> EXERCISE DESCRIPTION:
The task calls for the lines below from the line with "Viewport: 760px width, 400px height." to the line with "Viewport: 590px width, 590px", both ends included, copied exactly, without any pictures.
━━━ RAW DATA ━━━
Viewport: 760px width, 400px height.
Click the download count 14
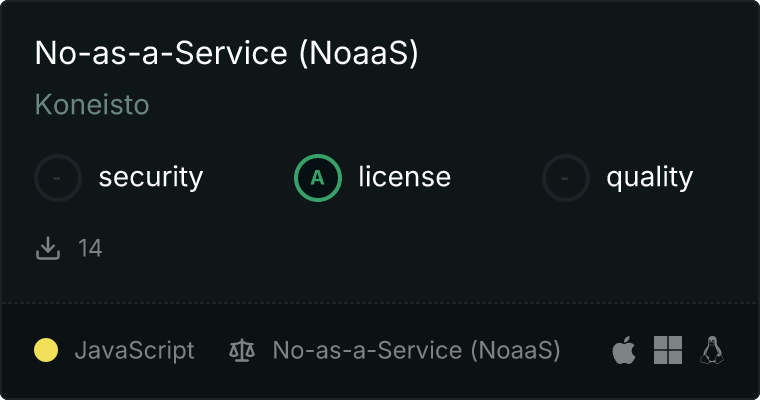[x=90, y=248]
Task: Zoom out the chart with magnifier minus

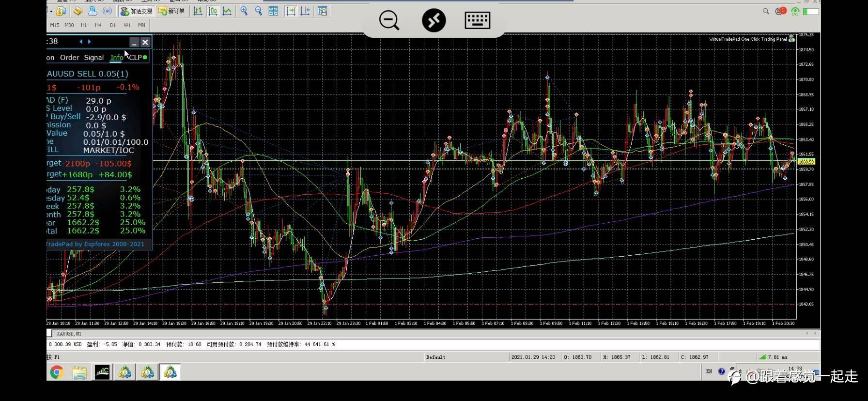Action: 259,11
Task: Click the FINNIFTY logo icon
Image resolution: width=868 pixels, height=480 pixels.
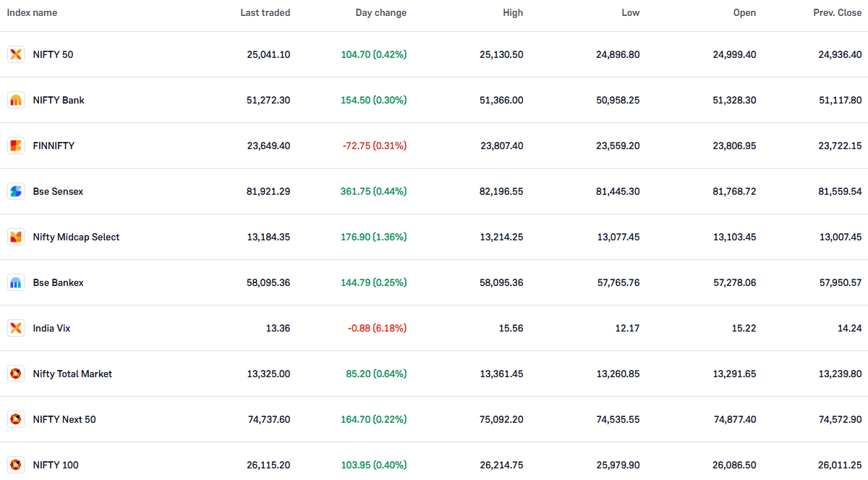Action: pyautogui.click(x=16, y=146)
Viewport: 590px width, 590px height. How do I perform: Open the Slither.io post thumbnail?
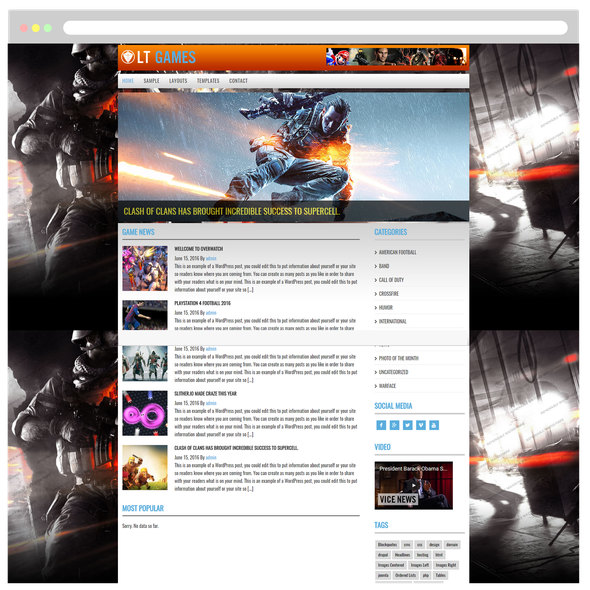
━━━
━━━ RAW DATA ━━━
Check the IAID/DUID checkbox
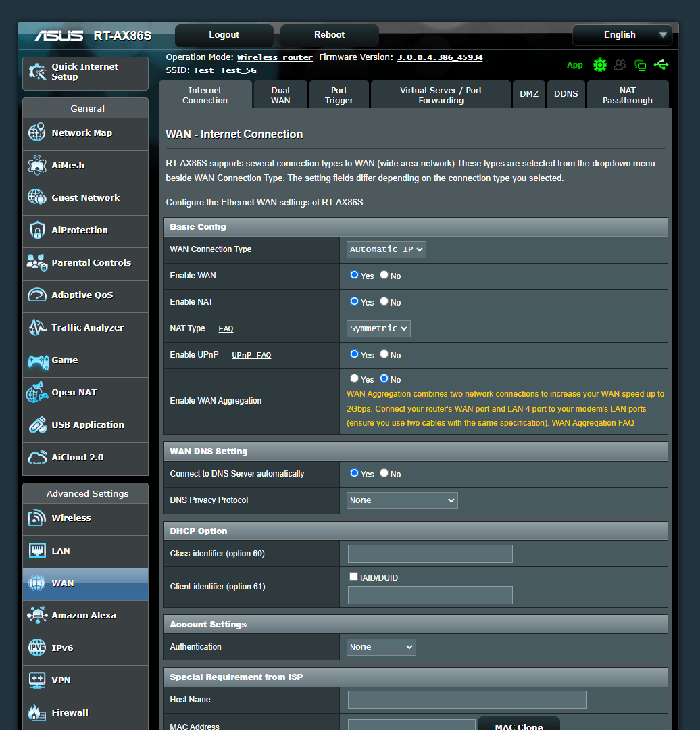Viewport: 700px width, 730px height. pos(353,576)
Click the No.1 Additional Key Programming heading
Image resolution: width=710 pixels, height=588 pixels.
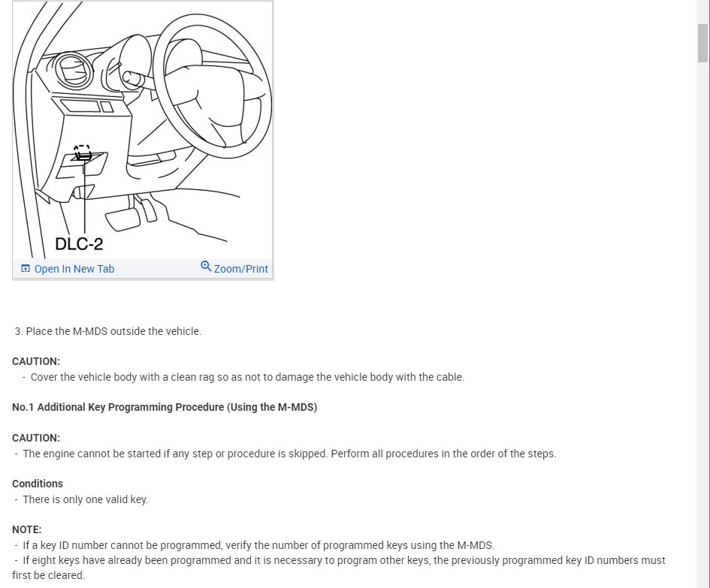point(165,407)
━━━
> FINISHED TASK:
Viewport: 760px width, 400px height.
Click the download count 14
[x=90, y=248]
Task: Zoom out the chart with magnifier minus

Action: 259,11
Task: Click the FINNIFTY logo icon
Image resolution: width=868 pixels, height=480 pixels.
Action: pyautogui.click(x=16, y=146)
Viewport: 590px width, 590px height. How do I perform: Open the Slither.io post thumbnail?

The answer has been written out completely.